By Ben Geier
June 11, 2016

Saturday Morning Post: The Weekly View from Washington

The general election season is upon us. While the nominating conventions won’t take place until the end of July, the fight between Hillary Clinton and Donald Trump has begun in earnest. Meanwhile, Vermont Senator Bernie Sanders has some campaign soul-searching to do. Here’s what we can expect from the three most important names in U.S. politics in the coming week.

Which Trump Will Show Up?

In a speech delivered after the final Republican primary contests, Trump was much calmer and more composed than usual. He even used a teleprompter, and mostly stuck to his script. Trump did hint that he’d give a speech soon, perhaps on Monday, where he would start really attacking Clinton. Which Trump should we expect? The measured politician who will go after Clinton on policy and substance, or the loose cannon who will bring up old scandals like Vince Foster and Bill Clinton’s infidelity? If the Twitter smack-talking between Trump and Clinton this past week is any indication, the election nastiness is here to stay..

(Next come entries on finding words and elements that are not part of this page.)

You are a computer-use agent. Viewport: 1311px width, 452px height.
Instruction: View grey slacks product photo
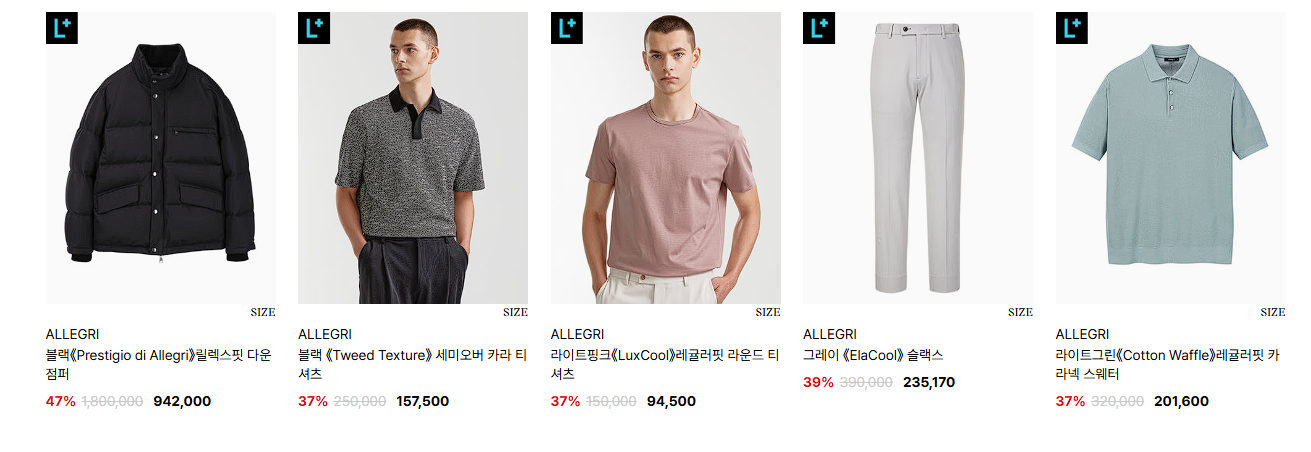[918, 158]
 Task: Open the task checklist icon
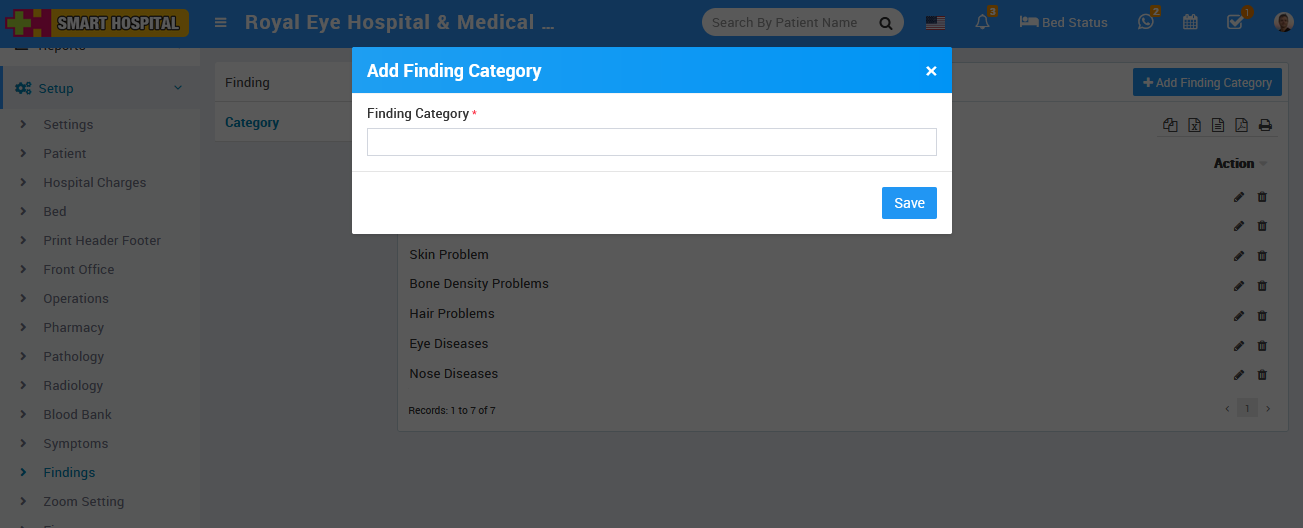coord(1235,22)
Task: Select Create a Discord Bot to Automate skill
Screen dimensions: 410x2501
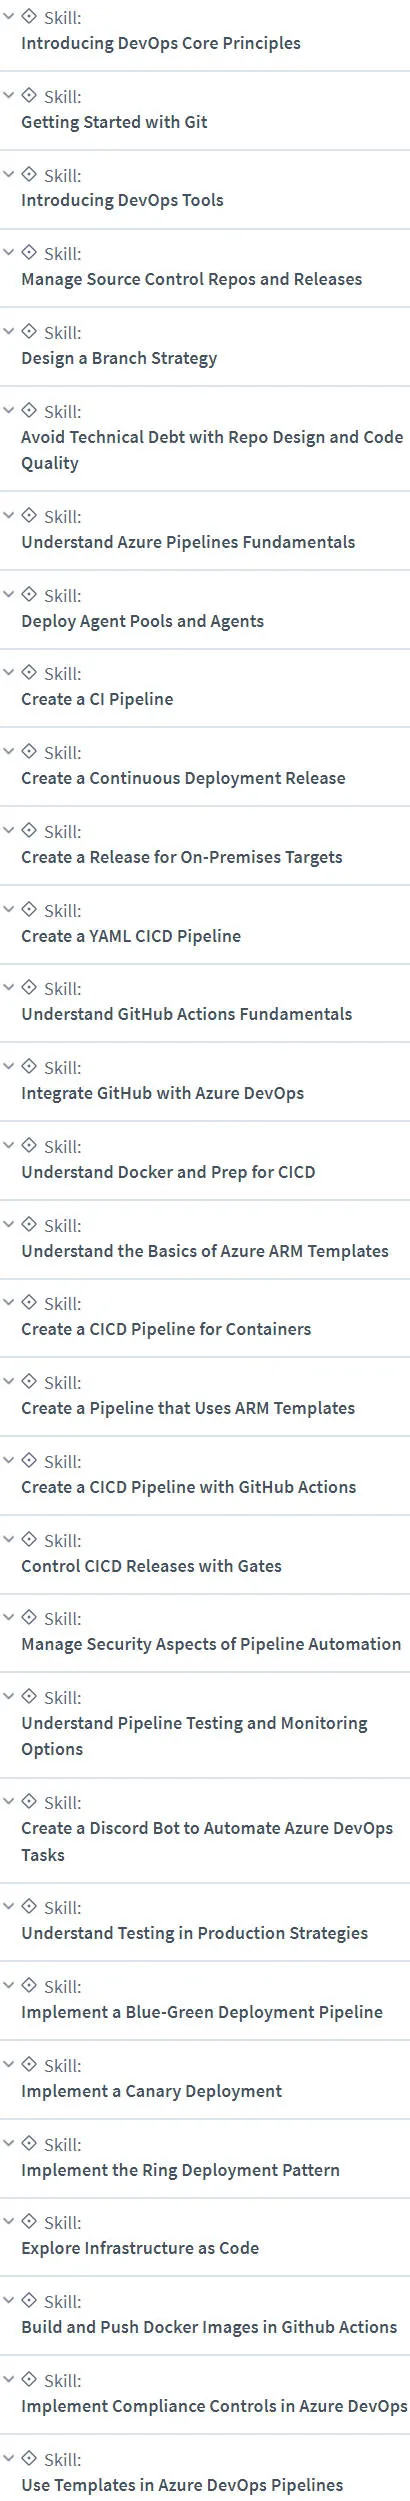Action: pyautogui.click(x=207, y=1841)
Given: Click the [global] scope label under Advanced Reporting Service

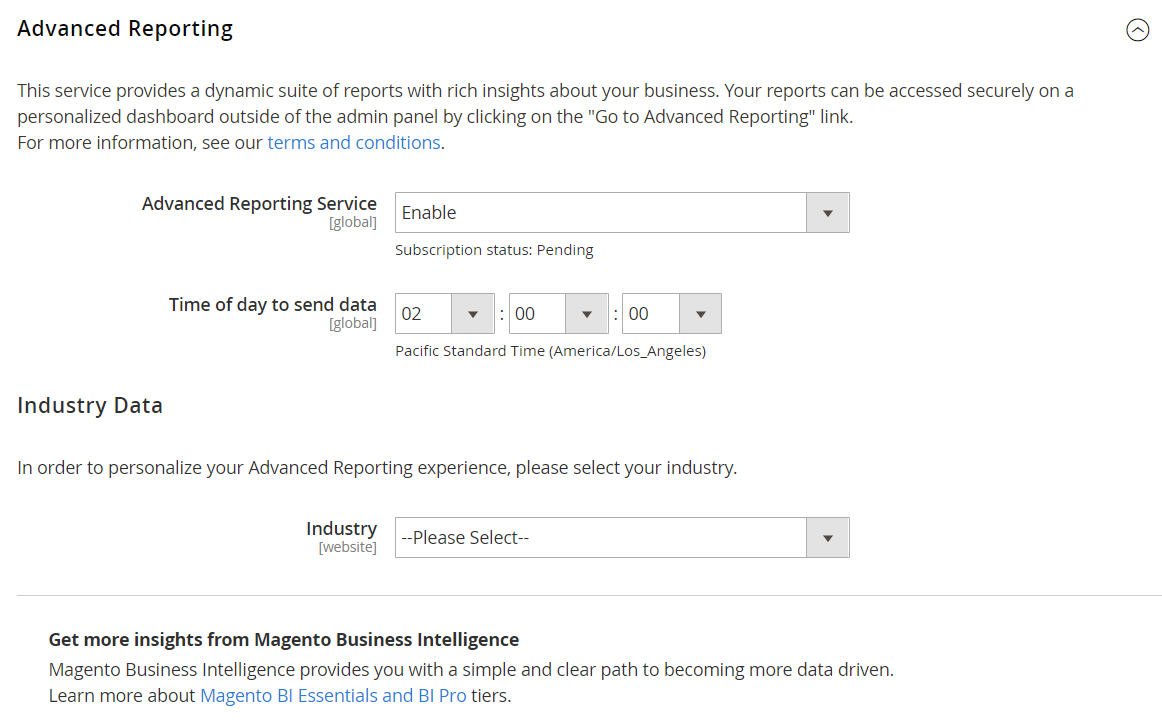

Sanders Heading To Greener Pastures?

On Thursday, after meeting with President Obama, Bernie Sanders gave a speech at a rally in Washington where he was noncommittal about the future of his campaign. He reiterated that he would be competing in the DC primary, but he also said that he would do everything in his power to help defeat Donald Trump in November. Sanders also said that he would meet with Hillary Clinton, who has all but wrapped up the Democratic nomination, to figure out how to achieve that goal.

Sanders could choose another path, though. There have been rumblings that the Green Party could try to woo him to their party; presumptive Green Party nominee Jill Stein has said on Twitter she wants to work with him to continue the “revolution” he started, fueling speculation that she may accept a vice presidential role and allow Sanders to take the top of the ticket. A Sanders Green Party run could potentially sway a substantial portion of voters to a third party, putting a dent in Hillary Clinton and the Democratic Party’s ambitions.

Clinton Turns Left…and Right

With her historic nomination just about solidified, Clinton faces a hard choice: does she capitalize on the distaste many Republicans have for Donald Trump and try to win over more moderate voters? Or does she woo Bernie Sanders supporters by moving further to the left? For now, it seems like she’s trying to do both at the same time. On Friday, Clinton met with Senator Elizabeth Warren, a leader of the Democratic Party’s progressive wing. And my Fortune colleague Tory Newmyer reported this week that the Clinton campaign is getting ready to launch a formal campaign to seek endorsements from prominent Trump-averse Republicans.